** begin Material provided **
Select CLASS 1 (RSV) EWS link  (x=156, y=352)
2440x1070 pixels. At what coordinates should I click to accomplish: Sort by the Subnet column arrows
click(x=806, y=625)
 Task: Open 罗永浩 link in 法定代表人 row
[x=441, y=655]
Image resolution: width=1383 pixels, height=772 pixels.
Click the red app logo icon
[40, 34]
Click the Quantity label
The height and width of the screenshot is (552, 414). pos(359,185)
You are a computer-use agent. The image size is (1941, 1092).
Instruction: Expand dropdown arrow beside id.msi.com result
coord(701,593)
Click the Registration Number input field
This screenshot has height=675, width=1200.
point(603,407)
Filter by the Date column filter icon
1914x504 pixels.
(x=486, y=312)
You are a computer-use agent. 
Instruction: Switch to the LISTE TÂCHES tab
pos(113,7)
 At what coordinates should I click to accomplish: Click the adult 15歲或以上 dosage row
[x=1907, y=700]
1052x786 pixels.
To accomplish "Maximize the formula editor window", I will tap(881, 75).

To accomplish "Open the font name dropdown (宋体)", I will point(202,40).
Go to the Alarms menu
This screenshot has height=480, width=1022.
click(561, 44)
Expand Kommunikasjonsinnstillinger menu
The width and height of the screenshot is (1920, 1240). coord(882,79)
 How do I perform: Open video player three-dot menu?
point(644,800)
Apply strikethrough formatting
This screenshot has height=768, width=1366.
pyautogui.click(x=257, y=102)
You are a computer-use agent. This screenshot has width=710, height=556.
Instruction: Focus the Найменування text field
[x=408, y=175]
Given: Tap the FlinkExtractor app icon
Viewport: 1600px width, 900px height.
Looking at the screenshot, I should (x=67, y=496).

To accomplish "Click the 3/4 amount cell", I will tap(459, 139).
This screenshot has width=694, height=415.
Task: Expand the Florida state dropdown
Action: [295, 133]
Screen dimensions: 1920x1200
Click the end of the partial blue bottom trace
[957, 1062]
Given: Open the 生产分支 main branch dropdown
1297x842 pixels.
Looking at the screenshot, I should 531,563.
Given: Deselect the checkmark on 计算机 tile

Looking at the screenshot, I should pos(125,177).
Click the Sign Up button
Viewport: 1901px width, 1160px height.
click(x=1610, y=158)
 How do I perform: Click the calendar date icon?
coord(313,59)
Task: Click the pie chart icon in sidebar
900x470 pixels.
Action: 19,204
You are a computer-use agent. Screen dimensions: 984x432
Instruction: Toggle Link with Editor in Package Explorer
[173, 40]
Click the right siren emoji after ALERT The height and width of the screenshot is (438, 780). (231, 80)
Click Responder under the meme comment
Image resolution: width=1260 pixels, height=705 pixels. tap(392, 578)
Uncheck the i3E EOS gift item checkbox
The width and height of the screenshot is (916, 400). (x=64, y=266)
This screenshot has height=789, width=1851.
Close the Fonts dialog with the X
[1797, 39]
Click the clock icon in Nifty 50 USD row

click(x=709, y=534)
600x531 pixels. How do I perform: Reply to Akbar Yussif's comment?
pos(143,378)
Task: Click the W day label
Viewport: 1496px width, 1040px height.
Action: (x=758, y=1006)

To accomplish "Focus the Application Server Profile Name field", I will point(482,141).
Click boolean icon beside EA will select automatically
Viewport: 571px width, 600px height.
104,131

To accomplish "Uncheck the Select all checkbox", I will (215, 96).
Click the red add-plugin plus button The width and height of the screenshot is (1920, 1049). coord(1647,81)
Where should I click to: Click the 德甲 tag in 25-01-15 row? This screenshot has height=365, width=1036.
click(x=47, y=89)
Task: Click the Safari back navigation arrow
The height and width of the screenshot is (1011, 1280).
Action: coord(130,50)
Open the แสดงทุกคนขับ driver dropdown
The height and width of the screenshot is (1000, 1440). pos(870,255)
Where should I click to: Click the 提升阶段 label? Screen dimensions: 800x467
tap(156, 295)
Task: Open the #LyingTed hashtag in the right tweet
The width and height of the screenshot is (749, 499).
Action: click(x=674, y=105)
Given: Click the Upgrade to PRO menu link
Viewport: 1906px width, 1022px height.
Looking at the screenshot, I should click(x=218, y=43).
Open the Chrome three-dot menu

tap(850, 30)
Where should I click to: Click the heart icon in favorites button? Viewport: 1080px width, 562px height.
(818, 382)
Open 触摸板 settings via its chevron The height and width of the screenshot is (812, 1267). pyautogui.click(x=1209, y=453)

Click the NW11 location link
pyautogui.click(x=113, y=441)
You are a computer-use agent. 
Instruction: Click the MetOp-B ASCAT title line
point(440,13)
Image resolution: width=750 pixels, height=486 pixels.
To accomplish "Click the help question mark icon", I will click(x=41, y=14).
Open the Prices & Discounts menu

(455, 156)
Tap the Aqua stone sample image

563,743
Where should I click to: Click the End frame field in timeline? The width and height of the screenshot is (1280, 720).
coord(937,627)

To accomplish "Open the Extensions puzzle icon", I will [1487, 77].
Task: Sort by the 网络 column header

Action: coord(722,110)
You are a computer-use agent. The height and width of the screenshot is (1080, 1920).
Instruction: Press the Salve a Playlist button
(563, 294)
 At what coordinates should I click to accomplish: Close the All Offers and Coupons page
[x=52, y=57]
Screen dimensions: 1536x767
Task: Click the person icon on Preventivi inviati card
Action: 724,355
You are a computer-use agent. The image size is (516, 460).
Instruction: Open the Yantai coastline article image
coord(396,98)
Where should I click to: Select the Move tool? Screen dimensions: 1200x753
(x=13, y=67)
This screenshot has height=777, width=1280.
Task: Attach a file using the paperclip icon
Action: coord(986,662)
** end Material provided **
- **Exercise**
Gather every line in the listing above that contains the word "Close", and copy each one out.

- **Correct output**
Close the Fonts dialog with the X
 At what coordinates should I click to accomplish: Close the All Offers and Coupons page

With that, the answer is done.